Musical accompaniment by Timothy Brock conducting students of the San Francisco Conservatory of Music. (Full disclosure: My wife teaches there.)
B The Oyster Princess, Thursday, May 2, 3:00
Ernst Lubitch’s very short, early feature (four reels, about an hour) starts out absolutely hilarious. It slows down in the second half but provides quite a few laughs – especially in the big Foxtrot sequence. The “princess” in the title is a terribly spoiled daughter of a ridiculously rich man. After an exceptionally destructive tantrum (she tore up all the newspapers because “the vases are all broken”), Daddy arranges for her to marry a very impoverished prince. Live musical accompaniment by Wayne Barker.
B+ West of Zanzibar, Friday, 9:20pm
This is one strange and nightmarish movie—a gem for those who love dark and gruesome tales. Set mostly in a remote jungle trading post, Tod Chaney plays a cripple bent on destroying the man who stole his wife and broke his back (Lionel Barrymore). There are no innocents here, but there are human beings caught, often by their own devising, in a wretched and evil life. Live musical accompaniment by Stephen Horne and Frank Bockius.

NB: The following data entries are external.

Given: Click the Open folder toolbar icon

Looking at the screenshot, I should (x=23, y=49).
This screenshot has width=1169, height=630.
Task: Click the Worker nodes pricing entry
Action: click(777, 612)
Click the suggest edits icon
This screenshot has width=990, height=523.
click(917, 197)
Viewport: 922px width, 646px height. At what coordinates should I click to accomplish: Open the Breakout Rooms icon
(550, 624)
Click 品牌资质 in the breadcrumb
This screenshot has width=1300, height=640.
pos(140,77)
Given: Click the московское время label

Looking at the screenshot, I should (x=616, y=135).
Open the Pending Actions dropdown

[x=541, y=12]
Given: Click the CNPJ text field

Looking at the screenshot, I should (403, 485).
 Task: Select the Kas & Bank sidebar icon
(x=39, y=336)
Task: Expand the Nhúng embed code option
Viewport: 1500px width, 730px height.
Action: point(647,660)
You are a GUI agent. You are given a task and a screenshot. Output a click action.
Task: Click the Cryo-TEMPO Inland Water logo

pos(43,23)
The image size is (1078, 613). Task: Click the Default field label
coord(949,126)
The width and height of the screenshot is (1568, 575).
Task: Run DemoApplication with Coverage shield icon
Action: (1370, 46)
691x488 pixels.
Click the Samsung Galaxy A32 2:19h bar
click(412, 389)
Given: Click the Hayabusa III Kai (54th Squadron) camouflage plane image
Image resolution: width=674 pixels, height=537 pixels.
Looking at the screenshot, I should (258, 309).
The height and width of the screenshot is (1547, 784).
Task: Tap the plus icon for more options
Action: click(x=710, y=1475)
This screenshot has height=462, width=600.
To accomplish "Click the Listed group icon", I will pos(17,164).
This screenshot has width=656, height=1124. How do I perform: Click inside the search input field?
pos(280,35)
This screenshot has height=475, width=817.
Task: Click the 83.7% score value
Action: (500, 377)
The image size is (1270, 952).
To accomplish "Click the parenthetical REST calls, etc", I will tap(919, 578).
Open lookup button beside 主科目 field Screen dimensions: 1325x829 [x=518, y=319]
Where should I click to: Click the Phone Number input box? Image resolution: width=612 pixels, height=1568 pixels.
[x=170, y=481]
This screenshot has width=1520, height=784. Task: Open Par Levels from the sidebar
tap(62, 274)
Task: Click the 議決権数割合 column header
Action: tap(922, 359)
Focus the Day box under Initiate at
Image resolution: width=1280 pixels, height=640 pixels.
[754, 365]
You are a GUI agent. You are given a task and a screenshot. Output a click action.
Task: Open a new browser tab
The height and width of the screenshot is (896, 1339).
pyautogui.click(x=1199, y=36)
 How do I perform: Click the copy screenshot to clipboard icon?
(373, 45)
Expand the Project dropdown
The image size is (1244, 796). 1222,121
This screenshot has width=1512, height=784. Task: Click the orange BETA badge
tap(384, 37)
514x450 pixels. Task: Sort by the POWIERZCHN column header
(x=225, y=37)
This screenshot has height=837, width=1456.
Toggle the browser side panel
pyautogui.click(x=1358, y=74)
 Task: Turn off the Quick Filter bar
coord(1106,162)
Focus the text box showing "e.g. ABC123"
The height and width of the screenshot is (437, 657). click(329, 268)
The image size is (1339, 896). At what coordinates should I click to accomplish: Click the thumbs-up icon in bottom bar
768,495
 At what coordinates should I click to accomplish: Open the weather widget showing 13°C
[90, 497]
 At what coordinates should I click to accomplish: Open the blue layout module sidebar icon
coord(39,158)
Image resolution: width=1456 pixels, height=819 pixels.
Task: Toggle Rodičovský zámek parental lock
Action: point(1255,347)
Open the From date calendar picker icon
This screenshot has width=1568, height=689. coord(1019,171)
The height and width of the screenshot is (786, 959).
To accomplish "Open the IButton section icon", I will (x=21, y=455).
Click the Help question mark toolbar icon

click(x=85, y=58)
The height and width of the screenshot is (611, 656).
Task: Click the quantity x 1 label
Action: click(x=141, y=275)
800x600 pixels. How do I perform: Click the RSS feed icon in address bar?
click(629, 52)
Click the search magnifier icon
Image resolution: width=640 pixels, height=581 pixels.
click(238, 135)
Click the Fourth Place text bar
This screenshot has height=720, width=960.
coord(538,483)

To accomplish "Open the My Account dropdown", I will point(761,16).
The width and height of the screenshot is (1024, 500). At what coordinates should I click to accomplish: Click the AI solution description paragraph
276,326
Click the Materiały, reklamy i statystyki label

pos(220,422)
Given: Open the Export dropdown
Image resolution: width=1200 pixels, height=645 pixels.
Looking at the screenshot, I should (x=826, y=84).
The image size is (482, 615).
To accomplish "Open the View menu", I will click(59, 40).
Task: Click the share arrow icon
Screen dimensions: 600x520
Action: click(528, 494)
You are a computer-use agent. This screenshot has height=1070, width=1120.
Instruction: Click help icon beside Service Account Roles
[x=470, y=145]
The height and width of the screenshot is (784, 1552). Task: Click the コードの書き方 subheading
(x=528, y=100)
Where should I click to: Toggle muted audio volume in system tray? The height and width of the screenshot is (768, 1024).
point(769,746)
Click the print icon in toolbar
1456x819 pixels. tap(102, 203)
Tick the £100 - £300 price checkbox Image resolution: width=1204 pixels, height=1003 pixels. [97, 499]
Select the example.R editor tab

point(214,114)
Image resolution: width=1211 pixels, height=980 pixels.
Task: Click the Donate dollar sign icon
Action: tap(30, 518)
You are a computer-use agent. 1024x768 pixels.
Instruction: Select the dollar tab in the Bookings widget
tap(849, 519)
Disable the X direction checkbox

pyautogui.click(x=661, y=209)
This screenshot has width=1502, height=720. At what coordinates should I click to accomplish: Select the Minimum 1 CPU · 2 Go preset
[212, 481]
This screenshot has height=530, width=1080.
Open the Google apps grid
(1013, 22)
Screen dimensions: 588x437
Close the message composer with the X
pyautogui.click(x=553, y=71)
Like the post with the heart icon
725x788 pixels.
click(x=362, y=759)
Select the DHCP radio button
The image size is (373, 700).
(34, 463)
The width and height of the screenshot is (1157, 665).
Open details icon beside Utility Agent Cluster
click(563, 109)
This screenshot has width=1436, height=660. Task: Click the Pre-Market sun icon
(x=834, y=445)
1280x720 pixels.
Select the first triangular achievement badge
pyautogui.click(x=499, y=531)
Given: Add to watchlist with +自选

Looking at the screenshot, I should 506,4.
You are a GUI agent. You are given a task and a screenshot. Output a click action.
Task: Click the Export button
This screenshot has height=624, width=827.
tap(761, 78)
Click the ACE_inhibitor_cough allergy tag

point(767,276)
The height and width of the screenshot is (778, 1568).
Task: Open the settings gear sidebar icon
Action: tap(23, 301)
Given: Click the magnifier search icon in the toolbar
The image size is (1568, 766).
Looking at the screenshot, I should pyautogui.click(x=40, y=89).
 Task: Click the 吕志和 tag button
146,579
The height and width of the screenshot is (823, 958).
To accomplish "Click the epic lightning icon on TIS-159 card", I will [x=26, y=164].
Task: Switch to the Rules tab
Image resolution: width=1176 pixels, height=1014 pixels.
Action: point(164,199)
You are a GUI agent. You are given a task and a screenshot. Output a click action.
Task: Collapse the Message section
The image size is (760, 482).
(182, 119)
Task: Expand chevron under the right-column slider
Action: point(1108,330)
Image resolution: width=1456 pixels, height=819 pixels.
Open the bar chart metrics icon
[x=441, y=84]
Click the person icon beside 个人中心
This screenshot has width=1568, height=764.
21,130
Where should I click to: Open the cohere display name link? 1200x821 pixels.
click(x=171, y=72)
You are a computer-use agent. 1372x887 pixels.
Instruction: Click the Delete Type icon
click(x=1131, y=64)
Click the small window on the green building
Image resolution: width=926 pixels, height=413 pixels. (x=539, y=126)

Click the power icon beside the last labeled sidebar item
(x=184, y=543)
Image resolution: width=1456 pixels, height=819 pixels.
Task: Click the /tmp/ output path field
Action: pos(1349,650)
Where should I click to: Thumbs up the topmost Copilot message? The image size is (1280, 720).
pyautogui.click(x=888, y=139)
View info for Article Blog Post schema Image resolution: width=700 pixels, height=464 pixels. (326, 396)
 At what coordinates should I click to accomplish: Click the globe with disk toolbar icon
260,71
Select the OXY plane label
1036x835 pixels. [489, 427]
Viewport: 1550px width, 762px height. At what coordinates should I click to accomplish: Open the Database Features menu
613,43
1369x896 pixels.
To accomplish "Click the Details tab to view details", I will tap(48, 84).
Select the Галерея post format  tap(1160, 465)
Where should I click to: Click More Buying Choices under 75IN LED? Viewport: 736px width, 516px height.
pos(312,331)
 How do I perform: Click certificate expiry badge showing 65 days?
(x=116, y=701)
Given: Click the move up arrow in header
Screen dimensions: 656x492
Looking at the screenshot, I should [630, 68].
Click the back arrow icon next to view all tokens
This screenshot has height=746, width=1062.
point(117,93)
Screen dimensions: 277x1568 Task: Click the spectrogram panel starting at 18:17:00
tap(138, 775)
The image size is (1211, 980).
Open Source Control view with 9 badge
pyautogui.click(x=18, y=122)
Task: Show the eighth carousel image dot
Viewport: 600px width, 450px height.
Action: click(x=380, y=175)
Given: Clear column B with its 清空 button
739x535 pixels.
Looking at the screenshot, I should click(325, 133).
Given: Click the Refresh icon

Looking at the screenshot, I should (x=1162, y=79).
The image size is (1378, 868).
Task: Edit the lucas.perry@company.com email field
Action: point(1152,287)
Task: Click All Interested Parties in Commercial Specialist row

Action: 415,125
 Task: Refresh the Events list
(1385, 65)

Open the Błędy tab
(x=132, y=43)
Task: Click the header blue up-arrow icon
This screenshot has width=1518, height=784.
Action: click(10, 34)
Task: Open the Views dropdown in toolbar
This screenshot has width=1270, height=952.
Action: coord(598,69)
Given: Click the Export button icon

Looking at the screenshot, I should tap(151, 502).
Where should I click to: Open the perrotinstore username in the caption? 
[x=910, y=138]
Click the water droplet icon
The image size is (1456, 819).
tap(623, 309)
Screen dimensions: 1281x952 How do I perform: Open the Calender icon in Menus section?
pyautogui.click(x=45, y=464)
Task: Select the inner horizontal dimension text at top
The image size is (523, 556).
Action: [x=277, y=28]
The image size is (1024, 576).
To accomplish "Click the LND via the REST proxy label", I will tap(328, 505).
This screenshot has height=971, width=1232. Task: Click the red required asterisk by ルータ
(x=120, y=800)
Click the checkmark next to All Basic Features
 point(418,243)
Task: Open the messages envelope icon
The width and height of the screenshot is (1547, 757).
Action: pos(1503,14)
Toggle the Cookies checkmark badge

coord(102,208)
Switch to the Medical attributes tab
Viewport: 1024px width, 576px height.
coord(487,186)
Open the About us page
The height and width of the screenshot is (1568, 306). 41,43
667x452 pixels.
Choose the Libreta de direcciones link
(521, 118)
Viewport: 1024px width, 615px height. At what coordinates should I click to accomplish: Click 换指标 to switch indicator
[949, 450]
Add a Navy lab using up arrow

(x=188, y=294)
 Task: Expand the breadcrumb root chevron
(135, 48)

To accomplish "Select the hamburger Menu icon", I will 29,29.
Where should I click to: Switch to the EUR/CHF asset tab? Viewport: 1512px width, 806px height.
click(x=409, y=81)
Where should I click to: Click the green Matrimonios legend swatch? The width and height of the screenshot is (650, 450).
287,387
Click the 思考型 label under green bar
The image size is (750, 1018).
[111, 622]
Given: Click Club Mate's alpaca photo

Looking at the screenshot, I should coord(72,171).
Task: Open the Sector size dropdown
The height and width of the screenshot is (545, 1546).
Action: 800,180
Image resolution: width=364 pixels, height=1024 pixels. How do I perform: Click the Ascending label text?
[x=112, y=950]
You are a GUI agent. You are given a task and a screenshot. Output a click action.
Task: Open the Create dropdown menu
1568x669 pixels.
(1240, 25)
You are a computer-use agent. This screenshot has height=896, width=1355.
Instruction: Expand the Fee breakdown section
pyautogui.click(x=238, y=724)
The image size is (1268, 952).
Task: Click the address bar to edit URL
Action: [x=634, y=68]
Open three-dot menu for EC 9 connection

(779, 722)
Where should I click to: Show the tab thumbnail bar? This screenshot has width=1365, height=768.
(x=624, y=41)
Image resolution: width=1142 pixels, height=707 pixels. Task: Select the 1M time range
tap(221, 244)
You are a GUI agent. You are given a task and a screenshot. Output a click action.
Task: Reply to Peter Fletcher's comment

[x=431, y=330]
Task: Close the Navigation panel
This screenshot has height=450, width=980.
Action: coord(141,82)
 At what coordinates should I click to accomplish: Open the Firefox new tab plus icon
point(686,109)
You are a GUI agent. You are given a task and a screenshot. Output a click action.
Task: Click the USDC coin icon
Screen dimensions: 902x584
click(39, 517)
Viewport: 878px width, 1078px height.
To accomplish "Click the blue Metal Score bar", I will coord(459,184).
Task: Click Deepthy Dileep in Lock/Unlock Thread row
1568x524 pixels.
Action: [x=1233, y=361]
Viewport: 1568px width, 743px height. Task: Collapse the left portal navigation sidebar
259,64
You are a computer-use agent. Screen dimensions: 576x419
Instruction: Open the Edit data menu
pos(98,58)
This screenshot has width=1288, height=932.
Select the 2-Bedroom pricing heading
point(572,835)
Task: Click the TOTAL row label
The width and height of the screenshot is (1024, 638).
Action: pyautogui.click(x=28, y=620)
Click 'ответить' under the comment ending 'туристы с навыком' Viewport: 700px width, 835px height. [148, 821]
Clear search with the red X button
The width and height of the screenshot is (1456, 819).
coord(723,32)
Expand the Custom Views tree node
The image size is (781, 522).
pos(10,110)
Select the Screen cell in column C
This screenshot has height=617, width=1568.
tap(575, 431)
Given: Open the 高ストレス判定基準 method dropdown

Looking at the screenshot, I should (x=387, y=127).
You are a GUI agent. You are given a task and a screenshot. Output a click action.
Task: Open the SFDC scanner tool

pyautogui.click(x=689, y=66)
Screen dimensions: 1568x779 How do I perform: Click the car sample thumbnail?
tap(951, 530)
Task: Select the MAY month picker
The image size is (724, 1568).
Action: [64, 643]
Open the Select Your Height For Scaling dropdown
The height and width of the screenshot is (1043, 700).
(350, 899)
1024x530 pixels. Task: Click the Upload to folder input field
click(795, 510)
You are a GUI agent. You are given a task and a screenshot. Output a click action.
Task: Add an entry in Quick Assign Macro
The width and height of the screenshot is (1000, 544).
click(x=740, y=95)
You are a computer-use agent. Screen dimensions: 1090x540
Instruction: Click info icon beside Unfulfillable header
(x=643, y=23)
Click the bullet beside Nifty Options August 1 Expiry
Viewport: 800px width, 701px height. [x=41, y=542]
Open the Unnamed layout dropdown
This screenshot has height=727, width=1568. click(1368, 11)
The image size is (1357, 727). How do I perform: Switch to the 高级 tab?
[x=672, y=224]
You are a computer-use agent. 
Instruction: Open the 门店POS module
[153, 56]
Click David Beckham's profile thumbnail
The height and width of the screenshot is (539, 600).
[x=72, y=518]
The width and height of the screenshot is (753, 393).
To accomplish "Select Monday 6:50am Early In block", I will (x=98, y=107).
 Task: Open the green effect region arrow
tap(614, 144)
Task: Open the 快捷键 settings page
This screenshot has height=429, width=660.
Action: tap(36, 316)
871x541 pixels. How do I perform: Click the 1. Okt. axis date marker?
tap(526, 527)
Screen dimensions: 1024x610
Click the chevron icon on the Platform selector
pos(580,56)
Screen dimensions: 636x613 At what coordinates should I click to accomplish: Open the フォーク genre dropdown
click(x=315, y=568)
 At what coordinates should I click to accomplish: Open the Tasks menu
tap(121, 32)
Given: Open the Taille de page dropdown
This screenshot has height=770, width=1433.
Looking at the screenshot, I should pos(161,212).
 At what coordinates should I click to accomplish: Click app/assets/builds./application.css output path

A Our Hospitality, Sunday, May 5, 8:00, Closing night!
Three years before he made The General, Buster Keaton mined the antebellum South for comic gold in this almost gentle comedy about a Hatfield/McCoy–like feud. New York-raised Buster goes south to inherit his estate, but when he arrives at his destination, he finds himself a guest in the home of men sworn to kill him. Luckily, the code of southern hospitality forbids killing a guest…as long as he’s in your house. Read my Blu-ray review. My favorites, The Mont Alto Motion Picture Orchestra, provide the music.
I haven’t seen any of the other movies, but these ones look especially interesting:
- Earth, Thursday, May 2, 5:00. I’ve never seen Aleksandr Dovzhenko’s celebration of all things Ukrainian. Now I’ll finally get the chance. Accompanied by the Matti Bye Ensemble.
- Opium, thurs, May 2, 9:00. Apparently a story of addiction, love, vengeance, and hallucinations.
Lights of Old Broadway, Saturday, May 4, 10:00am. A mistaken identity comedy starring Marion Davies. Musical accompaniment by Philip Carli.
The Signal Tower, May 4, 7:00. Melodramatic danger threatens a family on the Mendocino Coast. Musical accompaniment by Stephen Horne and Frank Bockius.
The Signal Tower
Hell Bent, Saturday, May 4, noon. A 1918 western directed by John Ford. That’s enough to interest me. Philip Carli will provide musical accompaniment.
The Wedding March, Saturday, 6:30. Erich von Stroheim stars and directs this story set at the end of the days of aristocracy. My favorites, The Mont Alto Motion Picture Orchestra, will accompany.